TASK DETAILS
Turn every line of the material below into a numbered list, and leave out any blank lines.

-- start of SUPPLIED MATERIAL --

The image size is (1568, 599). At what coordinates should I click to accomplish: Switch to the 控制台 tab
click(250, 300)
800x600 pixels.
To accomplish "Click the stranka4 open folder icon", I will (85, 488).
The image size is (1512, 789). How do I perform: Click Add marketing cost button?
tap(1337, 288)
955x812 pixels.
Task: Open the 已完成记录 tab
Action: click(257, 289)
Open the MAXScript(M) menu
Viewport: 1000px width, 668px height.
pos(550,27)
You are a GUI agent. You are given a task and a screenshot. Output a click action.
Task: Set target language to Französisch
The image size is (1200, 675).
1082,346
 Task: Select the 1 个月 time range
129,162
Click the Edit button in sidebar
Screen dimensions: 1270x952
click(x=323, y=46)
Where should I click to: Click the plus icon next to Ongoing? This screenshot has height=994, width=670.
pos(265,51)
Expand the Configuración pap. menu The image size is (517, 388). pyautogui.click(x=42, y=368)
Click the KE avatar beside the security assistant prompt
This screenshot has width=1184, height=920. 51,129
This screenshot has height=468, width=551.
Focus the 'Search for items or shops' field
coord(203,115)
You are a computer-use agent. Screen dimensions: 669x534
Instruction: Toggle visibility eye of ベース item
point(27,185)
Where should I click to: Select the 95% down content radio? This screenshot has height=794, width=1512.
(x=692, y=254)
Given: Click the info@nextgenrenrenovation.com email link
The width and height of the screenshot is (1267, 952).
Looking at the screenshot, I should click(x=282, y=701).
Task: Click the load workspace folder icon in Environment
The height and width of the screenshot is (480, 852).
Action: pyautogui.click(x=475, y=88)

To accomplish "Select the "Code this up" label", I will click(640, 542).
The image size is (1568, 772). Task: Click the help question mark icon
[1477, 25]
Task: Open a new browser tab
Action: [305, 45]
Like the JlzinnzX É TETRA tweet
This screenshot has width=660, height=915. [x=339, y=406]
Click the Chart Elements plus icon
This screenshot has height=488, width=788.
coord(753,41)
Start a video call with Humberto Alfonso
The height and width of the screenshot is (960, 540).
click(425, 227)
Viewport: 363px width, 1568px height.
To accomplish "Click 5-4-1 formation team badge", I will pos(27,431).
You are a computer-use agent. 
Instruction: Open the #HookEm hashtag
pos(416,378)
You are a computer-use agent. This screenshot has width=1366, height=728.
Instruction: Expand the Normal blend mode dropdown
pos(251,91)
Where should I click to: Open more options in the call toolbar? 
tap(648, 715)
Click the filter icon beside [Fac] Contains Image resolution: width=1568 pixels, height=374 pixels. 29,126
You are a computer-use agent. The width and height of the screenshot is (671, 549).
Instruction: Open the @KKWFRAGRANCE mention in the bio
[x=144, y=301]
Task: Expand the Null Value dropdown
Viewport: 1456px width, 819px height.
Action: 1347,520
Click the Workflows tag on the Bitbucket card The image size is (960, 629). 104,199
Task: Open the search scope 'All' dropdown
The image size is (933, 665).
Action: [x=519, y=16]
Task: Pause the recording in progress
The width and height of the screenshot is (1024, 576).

-- end of SUPPLIED MATERIAL --

FULL OUTPUT
1. The image size is (1568, 599). At what coordinates should I click to accomplish: Switch to the 控制台 tab
2. click(250, 300)
3. 800x600 pixels.
4. To accomplish "Click the stranka4 open folder icon", I will (85, 488).
5. The image size is (1512, 789). How do I perform: Click Add marketing cost button?
6. tap(1337, 288)
7. 955x812 pixels.
8. Task: Open the 已完成记录 tab
9. Action: click(257, 289)
10. Open the MAXScript(M) menu
11. Viewport: 1000px width, 668px height.
12. pos(550,27)
13. You are a GUI agent. You are given a task and a screenshot. Output a click action.
14. Task: Set target language to Französisch
15. The image size is (1200, 675).
16. 1082,346
17.  Task: Select the 1 个月 time range
18. 129,162
19. Click the Edit button in sidebar
20. Screen dimensions: 1270x952
21. click(x=323, y=46)
22. Where should I click to: Click the plus icon next to Ongoing? This screenshot has height=994, width=670.
23. pos(265,51)
24. Expand the Configuración pap. menu The image size is (517, 388). pyautogui.click(x=42, y=368)
25. Click the KE avatar beside the security assistant prompt
26. This screenshot has width=1184, height=920. 51,129
27. This screenshot has height=468, width=551.
28. Focus the 'Search for items or shops' field
29. coord(203,115)
30. You are a computer-use agent. Screen dimensions: 669x534
31. Instruction: Toggle visibility eye of ベース item
32. point(27,185)
33. Where should I click to: Select the 95% down content radio? This screenshot has height=794, width=1512.
34. (x=692, y=254)
35. Given: Click the info@nextgenrenrenovation.com email link
36. The width and height of the screenshot is (1267, 952).
37. Looking at the screenshot, I should click(x=282, y=701).
38. Task: Click the load workspace folder icon in Environment
39. The height and width of the screenshot is (480, 852).
40. Action: pyautogui.click(x=475, y=88)
41. To accomplish "Select the "Code this up" label", I will click(640, 542).
42. The image size is (1568, 772). Task: Click the help question mark icon
43. [1477, 25]
44. Task: Open a new browser tab
45. Action: [305, 45]
46. Like the JlzinnzX É TETRA tweet
47. This screenshot has width=660, height=915. [x=339, y=406]
48. Click the Chart Elements plus icon
49. This screenshot has height=488, width=788.
50. coord(753,41)
51. Start a video call with Humberto Alfonso
52. The height and width of the screenshot is (960, 540).
53. click(425, 227)
54. Viewport: 363px width, 1568px height.
55. To accomplish "Click 5-4-1 formation team badge", I will pos(27,431).
56. You are a computer-use agent. 
57. Instruction: Open the #HookEm hashtag
58. pos(416,378)
59. You are a computer-use agent. This screenshot has width=1366, height=728.
60. Instruction: Expand the Normal blend mode dropdown
61. pos(251,91)
62. Where should I click to: Open more options in the call toolbar? 
63. tap(648, 715)
64. Click the filter icon beside [Fac] Contains Image resolution: width=1568 pixels, height=374 pixels. 29,126
65. You are a computer-use agent. The width and height of the screenshot is (671, 549).
66. Instruction: Open the @KKWFRAGRANCE mention in the bio
67. [x=144, y=301]
68. Task: Expand the Null Value dropdown
69. Viewport: 1456px width, 819px height.
70. Action: 1347,520
71. Click the Workflows tag on the Bitbucket card The image size is (960, 629). 104,199
72. Task: Open the search scope 'All' dropdown
73. The image size is (933, 665).
74. Action: [x=519, y=16]
75. Task: Pause the recording in progress
76. The width and height of the screenshot is (1024, 576).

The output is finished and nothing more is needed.